Maeve Lohan (Challenger Fellow 2008) co-wrote the proposal that funded this expedition. Her talent is measuring tiny amounts of metals in seawater. We are measuring dissolved iron and specifically the reduced iron on board as indicators of hydrothermal vents and are already seeing exciting results. We have to work in ultra-clean conditions, sampling in a clean container and enclosing the scientists inside a bubble of polythene to ensure nothing contaminates the samples. By being really careful we can measure down to picomolar levels – which means 1 part in a million, million – an amazing thing to be able to do on a rusty ship.
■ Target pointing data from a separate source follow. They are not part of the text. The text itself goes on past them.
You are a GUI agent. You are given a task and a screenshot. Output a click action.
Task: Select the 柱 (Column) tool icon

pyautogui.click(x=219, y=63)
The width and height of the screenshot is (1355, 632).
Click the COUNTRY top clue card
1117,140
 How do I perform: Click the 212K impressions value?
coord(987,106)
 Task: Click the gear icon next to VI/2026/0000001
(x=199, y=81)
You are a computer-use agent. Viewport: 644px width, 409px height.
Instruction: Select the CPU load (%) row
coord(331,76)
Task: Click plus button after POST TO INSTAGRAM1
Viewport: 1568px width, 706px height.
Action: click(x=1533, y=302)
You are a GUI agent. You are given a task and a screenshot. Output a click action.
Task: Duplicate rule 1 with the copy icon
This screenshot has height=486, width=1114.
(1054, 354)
Azyyati Aziz joins us from the Universiti Malaysia Terengganu and is funded by the Partnership for Observation of the Global Oceans to join the expedition. She is responsible for undertaking the oxygen analyses on board which are crucial for interpreting the influence of organic matter regeneration on trace metal distributions and of course for calibrating the CTD sensor.
And why am I here? I’m collaborating with Koichi Nakamura from the National Institute of Advanced & Industrial Science & Technology in Japan who has provided us with one of his Eh sensors to deploy on the CTD frame. This detector allows us to sniff out the reduced chemical species such as hydrogen sulphide associated with the vents and thereby track the plume dispersion from each site. The Eh sensor is by far the most sensitive method we have for tracking plumes – the particle and temperature anomalies are difficult to pick out and surprisingly ephemeral in some areas where we know that vents are pumping out hot fluids on the seafloor. Once we have locked into the plume signal we work with our physics colleagues led by Challenger member Ric Williams to understand the mixing and dispersion of the signal into the deep ocean.
We have a great team of people here and over the next month I’ll persuade several of them to write for the Captain’s Blog and all of them to be Challenger Society members!
A very Happy New Year to all and hope to see many of you at our biennial conference in Newcastle in September 2018.
Professor Rachel Mills is the President of the Challenger Society for Marine Science and Dean of the Faculty of Natural and Environmental Sciences at the University of Southampton.